Whether you’re nostalgic about the memories and question if you really want to sell, or a potential buyer’s comment about renovating the kitchen you loved dearly makes you deeply angry, take a breath, calm down and hold off on sudden decisions. Emotional reactions might make you feel better in the short-term, but the feeling won’t last. Always think of the big picture and your goals before changing course.
Even if you feel very confident in your taste in decor, anything that fills your home is a potential distraction for buyers. It’s nothing personal, though it feels that way. Your Realtor is going to likely suggest a thorough staging to show your home in the very best light to a buyer, so you can get the best offers.
Any work you can do on your home now will save you the time and cost of what the stager will have to do later. Go ahead and do the big decluttering project you’ve been meaning to do, rent a storage unit for that big sectional that takes up your living room, organize your wardrobe so your closet looks picture-perfect, and start selecting neutral paint colors for every room. Hire cleaners to do the kind of deep-clean you would do if you were moving out of a rental.
You remember the short novel-length inspection report that you received from your inspector back when you bought your home, right? And how you hired the most thorough inspector you could find?
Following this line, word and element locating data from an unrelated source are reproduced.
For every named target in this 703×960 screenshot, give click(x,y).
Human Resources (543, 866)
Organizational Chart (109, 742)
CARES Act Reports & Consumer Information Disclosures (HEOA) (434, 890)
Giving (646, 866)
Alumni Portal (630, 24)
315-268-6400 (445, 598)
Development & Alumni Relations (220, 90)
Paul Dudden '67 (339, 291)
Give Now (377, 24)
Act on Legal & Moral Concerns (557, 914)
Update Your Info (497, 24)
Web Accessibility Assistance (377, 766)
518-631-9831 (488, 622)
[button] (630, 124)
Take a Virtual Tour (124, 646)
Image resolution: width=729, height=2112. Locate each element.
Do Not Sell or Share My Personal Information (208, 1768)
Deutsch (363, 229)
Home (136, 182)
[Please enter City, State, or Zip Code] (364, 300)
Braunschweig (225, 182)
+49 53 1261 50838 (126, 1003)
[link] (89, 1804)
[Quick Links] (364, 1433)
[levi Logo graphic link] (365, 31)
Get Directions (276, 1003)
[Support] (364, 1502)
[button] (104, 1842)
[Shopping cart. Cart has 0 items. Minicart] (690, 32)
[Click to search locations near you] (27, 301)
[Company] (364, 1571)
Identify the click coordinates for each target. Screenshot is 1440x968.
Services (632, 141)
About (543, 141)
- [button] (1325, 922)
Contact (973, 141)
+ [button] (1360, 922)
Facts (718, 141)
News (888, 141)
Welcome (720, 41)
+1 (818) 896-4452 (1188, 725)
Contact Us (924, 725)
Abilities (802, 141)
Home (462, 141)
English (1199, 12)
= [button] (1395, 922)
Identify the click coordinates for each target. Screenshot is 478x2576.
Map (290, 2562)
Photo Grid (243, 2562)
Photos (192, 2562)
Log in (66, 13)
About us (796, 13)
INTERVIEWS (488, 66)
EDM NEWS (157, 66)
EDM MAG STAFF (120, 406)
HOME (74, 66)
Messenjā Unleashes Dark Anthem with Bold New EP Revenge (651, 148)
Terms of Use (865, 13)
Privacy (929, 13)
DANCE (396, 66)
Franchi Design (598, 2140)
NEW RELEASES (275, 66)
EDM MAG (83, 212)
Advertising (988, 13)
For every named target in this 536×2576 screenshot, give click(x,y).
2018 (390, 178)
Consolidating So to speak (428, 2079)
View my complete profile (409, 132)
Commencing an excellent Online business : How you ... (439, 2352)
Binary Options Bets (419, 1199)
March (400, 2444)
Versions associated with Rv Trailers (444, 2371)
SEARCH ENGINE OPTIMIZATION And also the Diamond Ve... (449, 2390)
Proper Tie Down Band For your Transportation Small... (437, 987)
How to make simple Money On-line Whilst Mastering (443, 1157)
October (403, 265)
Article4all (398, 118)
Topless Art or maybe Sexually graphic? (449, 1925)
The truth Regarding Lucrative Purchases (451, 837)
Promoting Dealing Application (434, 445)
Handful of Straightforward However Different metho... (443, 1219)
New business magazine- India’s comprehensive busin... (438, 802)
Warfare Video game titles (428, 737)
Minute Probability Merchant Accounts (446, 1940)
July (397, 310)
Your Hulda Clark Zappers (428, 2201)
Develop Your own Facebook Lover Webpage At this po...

That’s what a potential buyer is going to do with your home.
Acting now to address any issues will save you the headaches that pop up when a potential buyer looks to negotiate based on an inspection report. A pre-listing home inspection will turn up things you should repair, potential problems you might not even know about, and gives you a clear answer on the exact condition of your home. Concerned about cost? Your Realtor will advise on the changes worth the money, and what’s okay to leave as-is.
There’s a difference between an offer that is slightly below asking price and one that’s tens of thousands below that. The latter will trigger a strong emotion (so go to #1 on this list) but will ultimately be rejected outright without thought. However, if you are fixated on low offers, a change in perspective might be in order.
Recognize that low offers are real-life feedback about your home. If there is something about your home that a range of buyers considers an issue, it’s an opportunity to address that. Or, this might be a time to address your expectations. If the offers aren’t far off from your price and you’re disappointed because you envisioned offers far above asking, recognize that fantasy isn’t reality. While you see all the potential value in the home you’ve loved, others see the property as it is: A property.
Whether we’re talking about lower offers, a back-and-forth about making changes based on an inspection report or a potential buyer who comes back with multiple contingencies, understand that you have power as a seller (even if your area is a buyer’s market). You can always say no, or you can always counter.
Basically, everything is a negotiation. It might help to think of this as an ordinary transaction — like buying a car — instead of selling your home. Just as you wouldn’t even think about buying a car without negotiating, a buyer is going to do the same on this even-larger-ticket item. And just as an auto dealer wouldn’t accept just any offer, you don’t have to give in on every ask. You also have the advantage of a great Realtor who will advocate on your behalf every step of the way, so don’t hesitate to let them know your comfort level at any time.